Since AI is still in the adoption phase, supervised ML is considered as the most accurate for the fact that it gets double-checked by human knowledge too. 

With minimum human intervention you can supervise machine learning to become a more smarter and accurate tool

How can AI help in avoiding Continuous Delivery errors?

Now that we have understood how the two systems can work, the next step is to integrate AI and improve the processes and performance with reduced errors. Here’s how you can ensure it: 

Regressive Performance

Testing the performance of your application is the first step after the deployment without any doubts. According to, 60 minutes per deployment are spent while manually verifying the app. Which adds up to 21 hours for 3 production releases a week. Now, if ML is brought in and applied to this process, the effort will reduce by 85%, i.e., only 3 hours per week. 

Regressive Quality

Delivery of an application in time isn’t the only box to check. Quality maintenance is an equally important measure, especially when the post-deployment errors have the ability to become critical. Here, Machine Learning can be relied upon for the new and unique events of the application to pick on the errors.

Necessary Supervision 

As discussed above, with minimum human intervention you can supervise machine learning to become a smarter and accurate tool. The outcomes will only get better with feedback on the algorithms and models of ML. Therefore, unsupervised ML can be kept aside for now. 

Let’s understand these better with an example:

HARNESS is employing AI/ML for Assistance

Harness is a software delivery company that is bringing the industry’s first Continuous Delivery-as-a-Service platform to the market.

Primarily using unsupervised machine learning, Harness provides its DevOps teams with visual tools that can be accessed via a cloud service and enable them to build pipelines within minutes. The IT operations of the team are streamlined without any extensive programming expertise. 

Steve Burton, a CI/CD and DevOps Evangelist at Harness says, we don’t just automate the deployment of software artifacts to production; we also automate health checks using AI and ML. We call this Continuous Verification. 

Harness Business transaction analysis
Source: Harness

This image clearly shows how Harness was able to flag three business transactions that didn’t perform post-deployment and are regressing. The output of applying unsupervised machine learning (SAX & Markov) to an AppDynamics data set that’s monitoring an application is showcased. 

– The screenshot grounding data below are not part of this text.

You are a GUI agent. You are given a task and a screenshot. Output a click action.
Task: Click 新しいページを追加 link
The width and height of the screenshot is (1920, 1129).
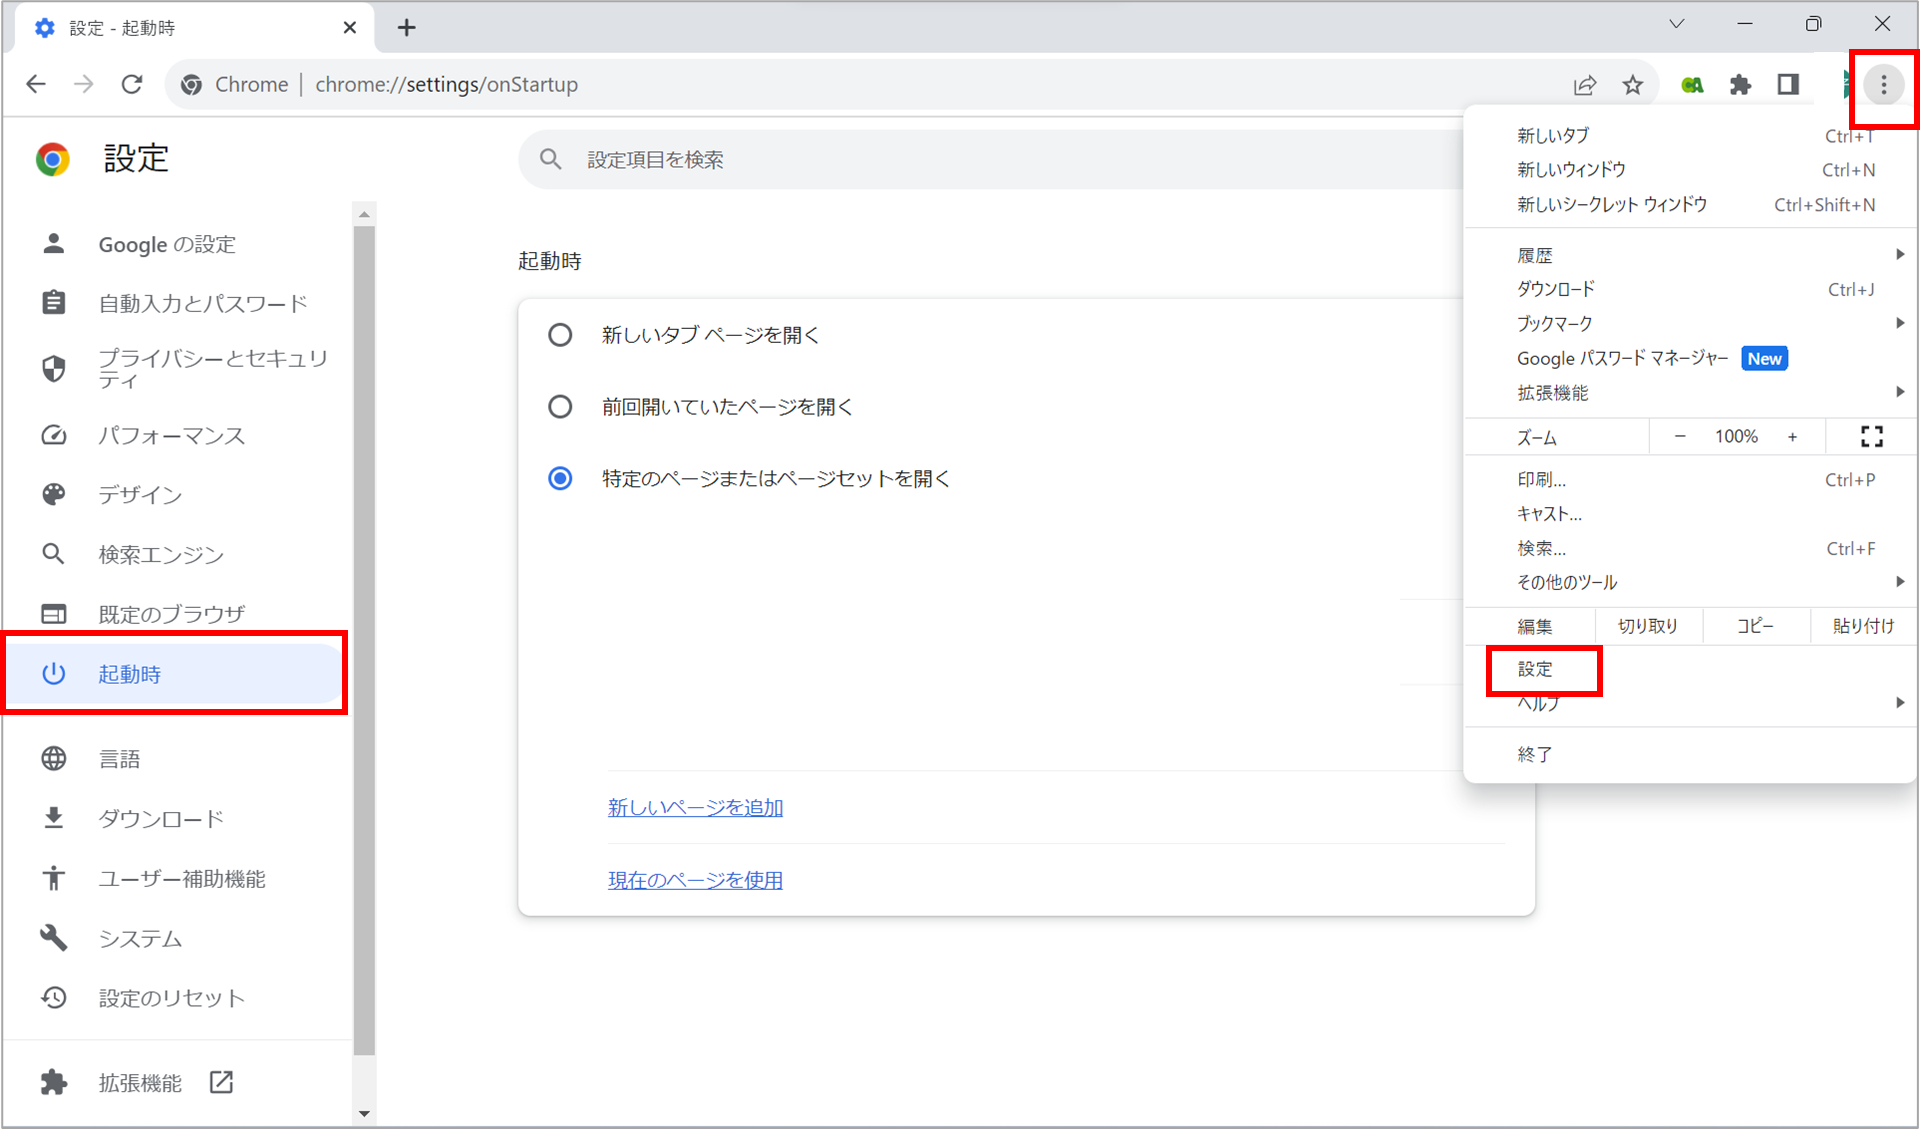pyautogui.click(x=695, y=808)
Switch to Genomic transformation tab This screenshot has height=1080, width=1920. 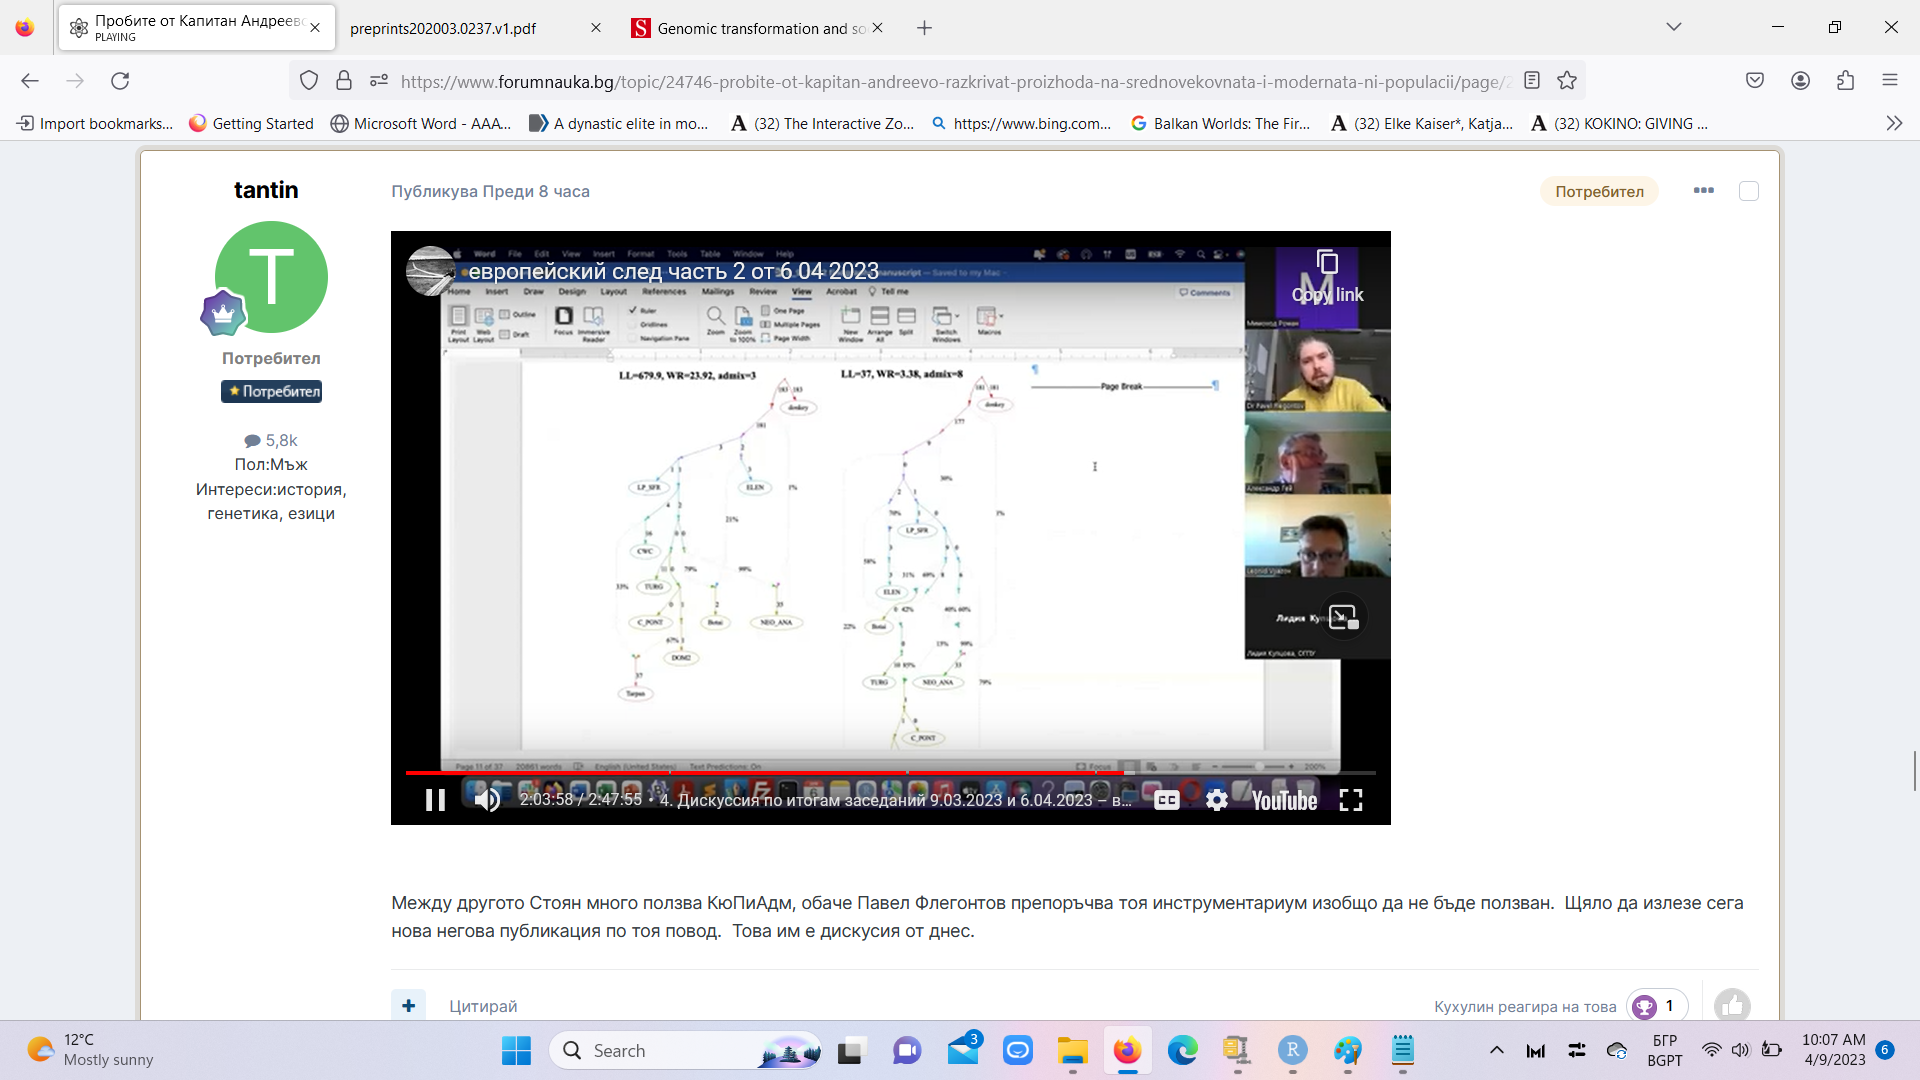(750, 28)
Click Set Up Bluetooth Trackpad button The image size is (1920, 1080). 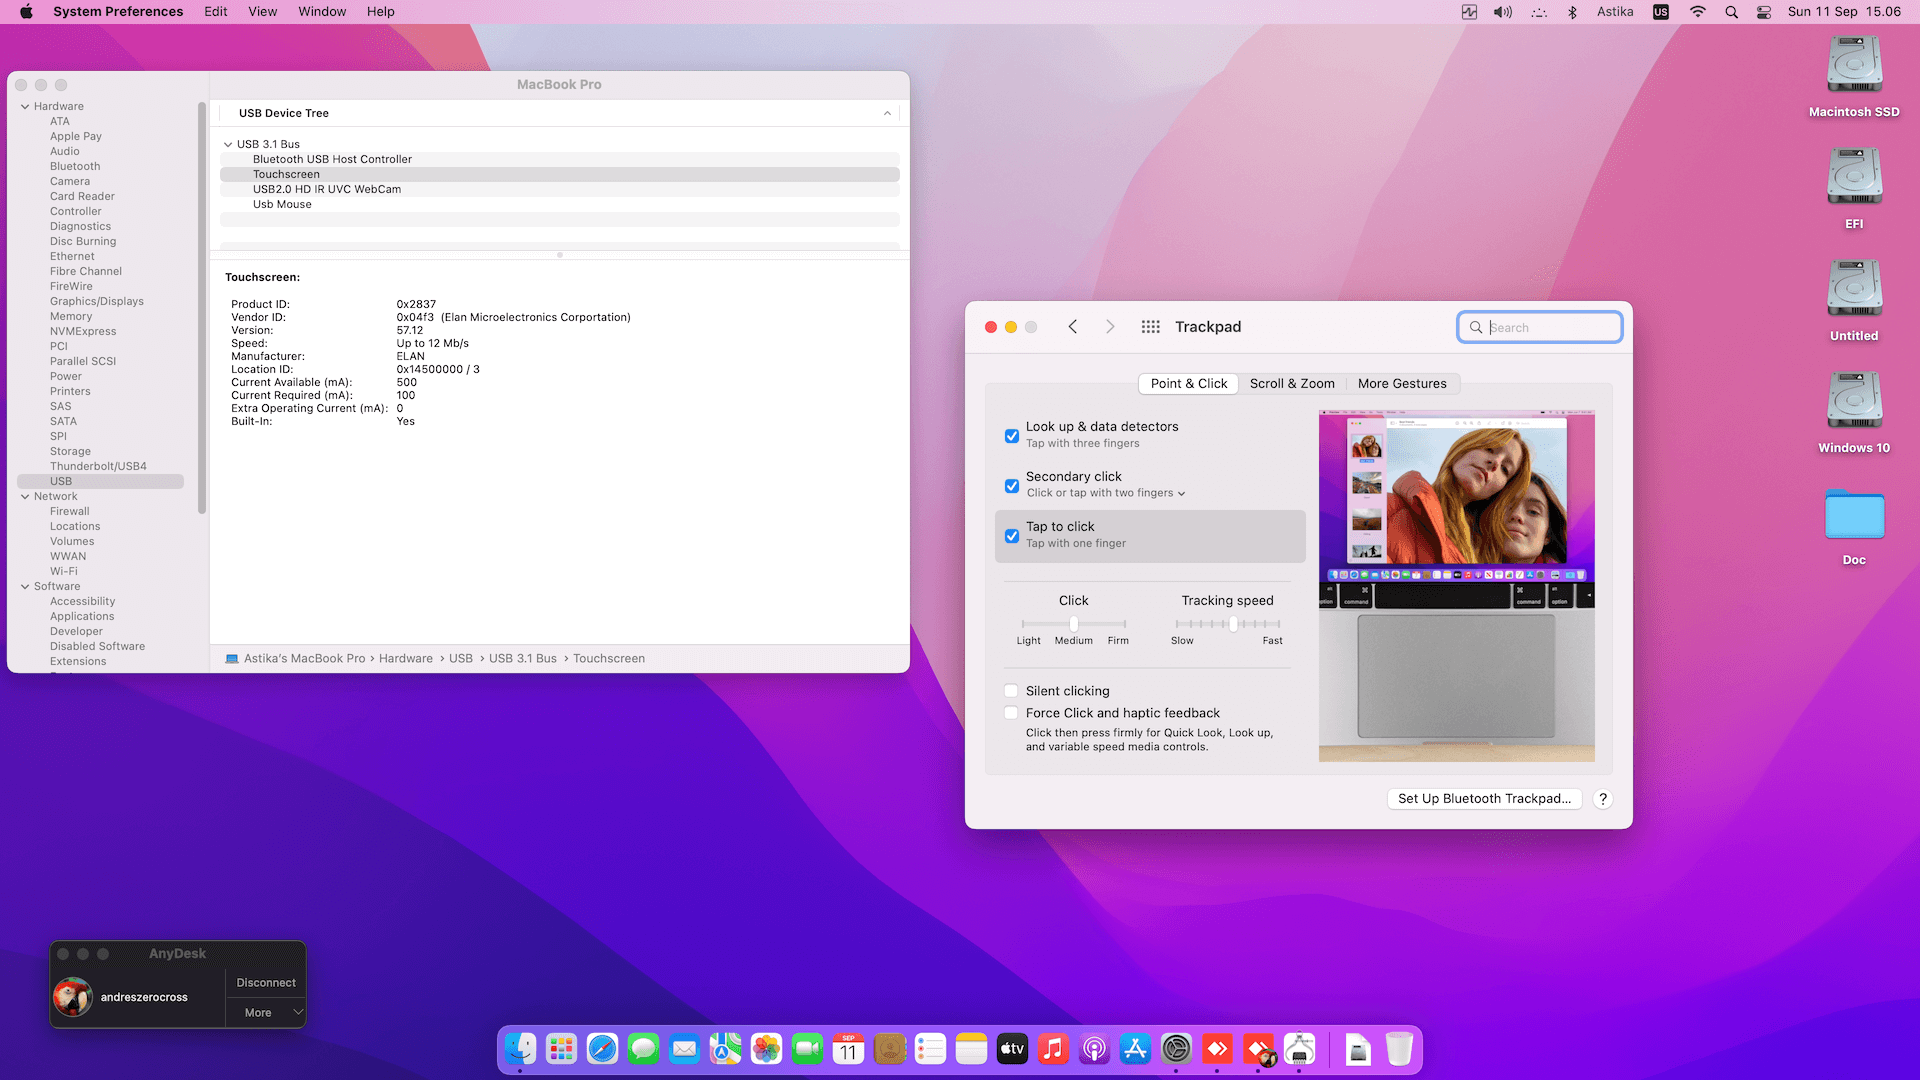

Next Step: Automated Rollback

Once Machine learning is integrated for the release of continuous delivery, the next obvious step is taking it one level up. For instance, automating entire pipelines. Instead of just one part of the process, ML should be able to automate the entire process: deploy, verify and also recover from the failures, if any. Such auto-generated rollbacks might take some time to manifest, but it’s a near-future possibility. 

Wrapping Up

With continuous learning and improvement, Machine Learning can build better tools for Utopia. Along with DevOps and Agile, sustainable deliveries can also be achieved by shortening feedback loops and continuous testing.